天才というか、個々人がある程度の才能があるというか、器用なところがある。何をやってもできる。でも灘ではそれじゃあやっていけない。各人がそこから好きなことを見つけて、徹底的に磨いていく。一人ひとりが別々の方面で目立っています。だから「灘は天才」というふうに見えるんじゃないでしょうか?
大森君の物理の才能はいつ開花したのだろうか。先ほど、校長先生が言っていたように、灘は1学年の担任が6年間持ち上がっていく制度だ。大森君など、今年度の国際物理オリンピック代表5人のうち3人の灘生を育ててきた浜口先生に話を聞くことができた。
「先生が生徒に磨かれる」とは?
私が校長の話を聞き、実際に生徒にインタビューしたかぎり、灘の生徒は間違いなく「超優秀だ」。

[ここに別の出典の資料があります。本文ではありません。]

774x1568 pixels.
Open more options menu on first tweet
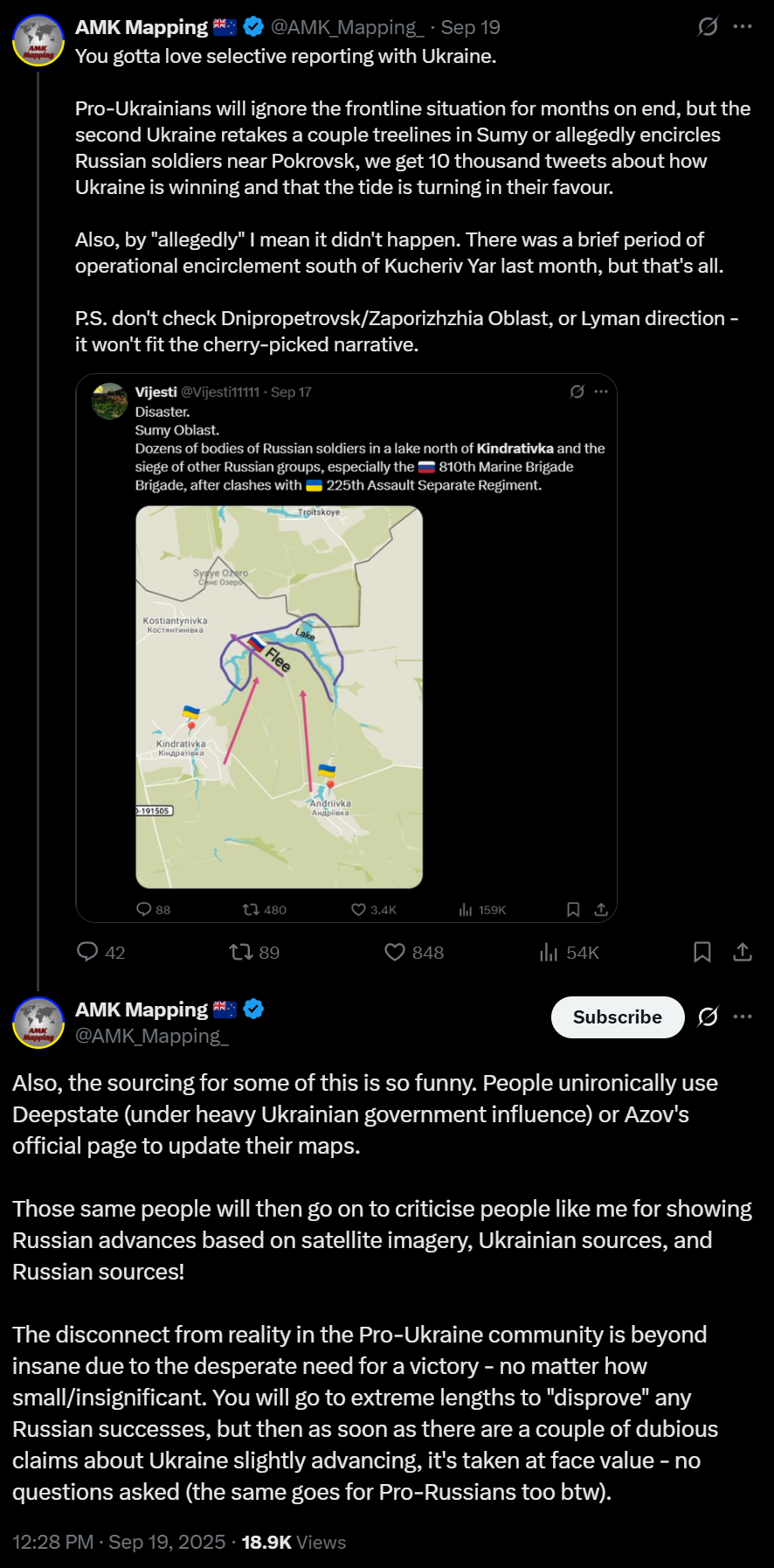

となれば、教える側の先生としても「生徒にきちんと説明すればわかる」、どころか、「説明しなくても自分たちでどんどん吸収していく」のだから、灘で先生をすることは、ある意味、「楽」なことだろうと思っていた。
だが、「灘で教えるということは非常に大変なことです」。浜口先生の口からはまったく予想と違う言葉が返ってきた。
「物理にはいろいろな解法があります。灘の生徒たちはさまざまな角度から問題を解いてくる。それが正解なのか、間違っているのか、時には私にも思いもよらないような解き方をしてくる生徒もいます。そういったことに対して、どう応えるのか。灘で先生をやるということはとても難しい。“先生が生徒に磨かれる”という現象は“灘ならでは“でしょうね」
確かに、国際物理オリンピックでは「一般相対性理論」など高校で習う範囲をはるかに超えた問題が出題される。高校で習う範囲の物理を教えて“それで終わり”ということはありえない。先生に求められるハードルは高い。しばしば灘の先生たちが口にする「生徒によって先生が磨かれる」というウソのような言葉も、にわかにリアリティを増す。
では、大森君のような中1から「高み」を見据える生徒たちをどう「導く」か。浜口先生の場合は大森君たち3人が授業の間に「遊び」で黒板に書き殴っていた物理の数式だったという。
大森君の数式は、美しかった……!!
「彼らの遊びで書き殴っている数式が“美しかった”のです。これは長らく物理の先生をしていないとわからないことですが、“美しい数式”というのが厳然と存在するのです」。そのうえ話を聞いてみれば本人たちにはやる気があった。灘の先生たちにとっては「それだけ」の理由で十分だったという。あとは彼らが自由に知的好奇心を満たせるように補助をするだけだ。それにしても美しい数式というのが存在することに驚いた……。
浜口先生に話を聞いたのはたまたま物理オリンピック壮行会の7月。ふと気づいたのだが、普通の学校であれば期末テストのシーズンだ。期末テストは別の日に受けるのだろうか。質問した私に対して「期末試験のシーズンでも公欠。全部休みですわ。一日も試験なんか受けません。でもそれでええんです。成績なんて試験以外でもいくらでもつけられますし、何とでもなります。それよりもあいつらのオモロいようにしてやるほうが大事です。」灘らしい「あっぱれ」な教育方針だ。
学校の定めたカリキュラムをこなすことに汲々とする学校は多い。というか、そういった学校が大半だろう。だが灘には生徒を育てよう、伸ばそう、という意気込みが感じられる。